Stored entries:
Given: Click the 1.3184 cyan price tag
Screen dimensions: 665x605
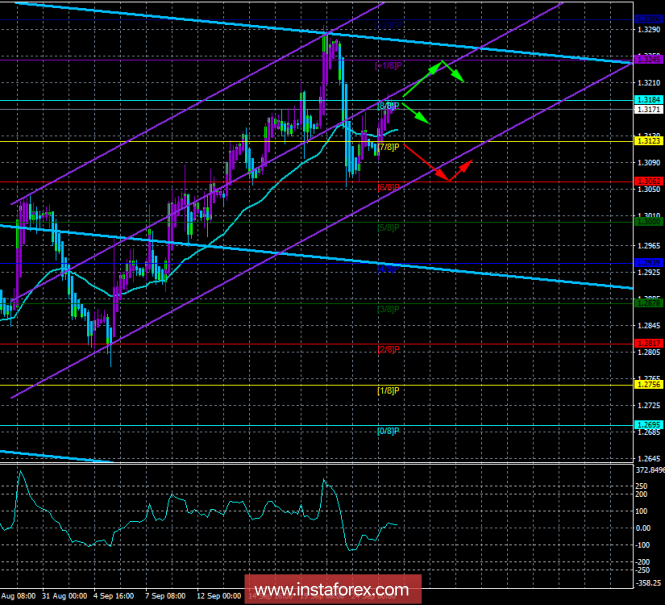Looking at the screenshot, I should (647, 100).
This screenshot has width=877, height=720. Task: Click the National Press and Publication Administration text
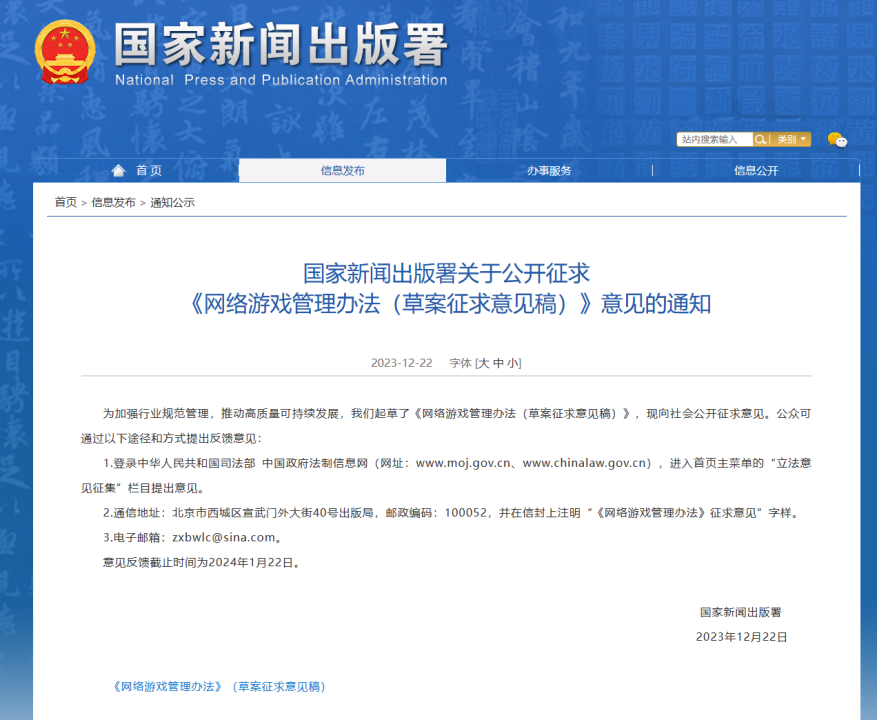tap(280, 80)
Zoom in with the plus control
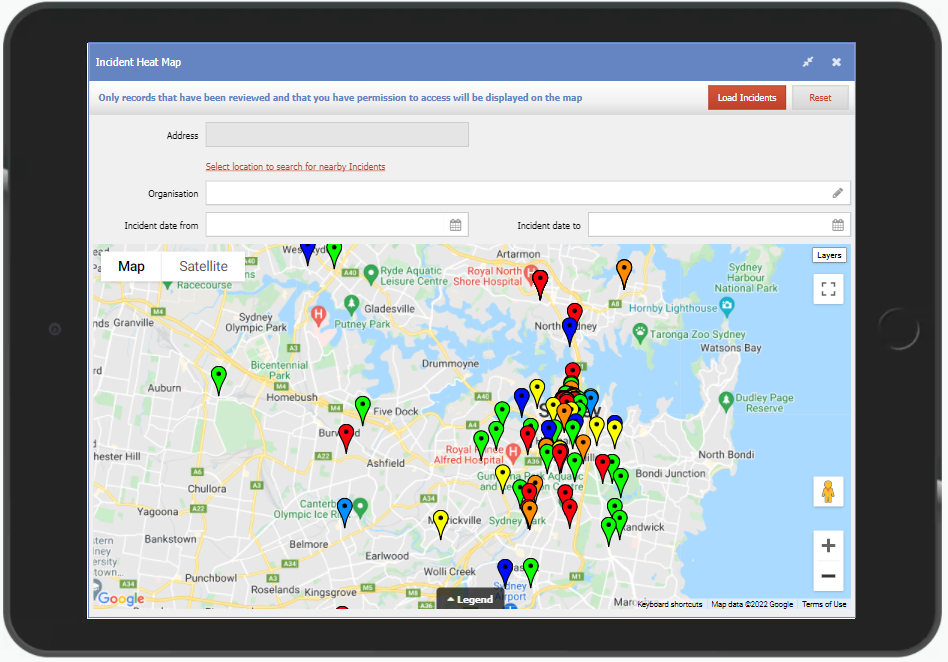 tap(828, 545)
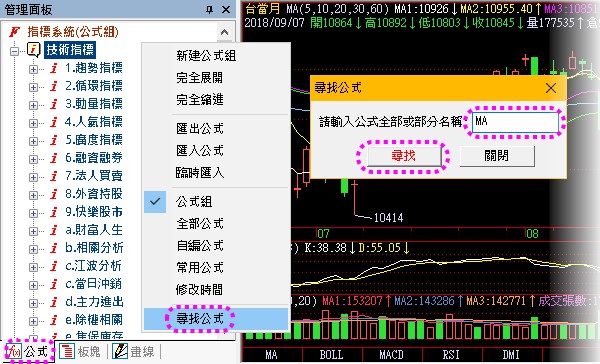Choose 全部公式 in the context menu

[200, 224]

Work order: Full copy, no pictures: write out each line of the data exactly as it stands.

Result of the task:
Given: Click the 1.3184 cyan price tag
Screen dimensions: 665x605
Looking at the screenshot, I should (647, 100).
This screenshot has width=877, height=720. Task: Click the National Press and Publication Administration text
tap(280, 80)
Zoom in with the plus control
 tap(828, 545)
Choose 全部公式 in the context menu

[200, 224]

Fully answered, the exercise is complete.